Example-based algorithms use known HR images to build a database which consists of pairs of LF information and HF information in a training phase (Freeman, Jones, Pasztor, 2001, Timofte, Rothe, Van Gool, 2016, Wang, Gao, Zhang, Li, 2016, Yin, Gao, Cai, 2015). Then the established database guides the learning phase to search a matching HR block for every block in the LR image. Under the paradigm of learning, some other algorithms adopt classical image processing techniques such as convolutional neural networks (CNN) (Kim et al., 2016), sparse representation (Polatkan et al., 2015), and neighborhood embedding (Chang et al., 2004) to address SR problems. These algorithms achieve state-of-the-art performances. For video SR, motion estimation plays a key role in making up for the motion between consecutive video frames (Brandi, de Queiroz, Mukherjee, 2008, Hung, de Queiroz, Brandi, de Oliveira, Mukherjee, 2012, Song, Jeong, Choi, 2011). Thus, Liu and Sun proposed a Bayesian framework for video SR simultaneously estimating motion, blur kernel and noise level (Liu and Sun, 2014). However, the iterative procedure caused heavy computational burden. Therefore, Liao et al. solved the problem by employing a non-iterative method based on deep draft-ensemble learning (Liao et al., 2015). Kappeler et al. used explicit adaptive motion compensation as a preprocessing for video frames before they were fed into CNN framework (Kappeler et al., 2016). Other exampled-based video SR can be found in Dai et al. (2017); Huang et al. (2017); Shi et al. (2016).

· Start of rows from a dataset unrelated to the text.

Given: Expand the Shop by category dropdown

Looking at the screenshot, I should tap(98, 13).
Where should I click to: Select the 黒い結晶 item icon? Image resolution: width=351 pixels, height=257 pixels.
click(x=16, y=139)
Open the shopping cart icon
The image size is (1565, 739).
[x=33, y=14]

Apart from the concept of learning, non-local self-similarity is another important concept for addressing image processing problems. The basic idea originates from the observation that similar image patches usually reproduce within the range of a natural image (Buades et al., 2005), its derivatives (Gilboa, Osher, 2008, Zhang, Burger, Bresson, Osher, 2010), or even its sparse coding coefficients (Dong et al., 2013). Buades et al. first proposed a non-local means (NLM) filter used as an image denoising filter (Buades et al., 2005). Inspired by this idea, Kostadin et al. assigned image patches into three-dimensional (3D) groups according to the non-local self-similarity between them and devised a block-matching and 3D (BM3D) filter (Dabov et al., 2007). Some researchers also incorporated non-locality into a variational framework and proposed non-local total variation which was widely applied in image inpainting (Gilboa and Osher, 2008), motion estimation (Werlberger et al., 2010), and image SR (Dong, Zhang, Shi, Li, 2013, Ren, He, Nguyen, 2017).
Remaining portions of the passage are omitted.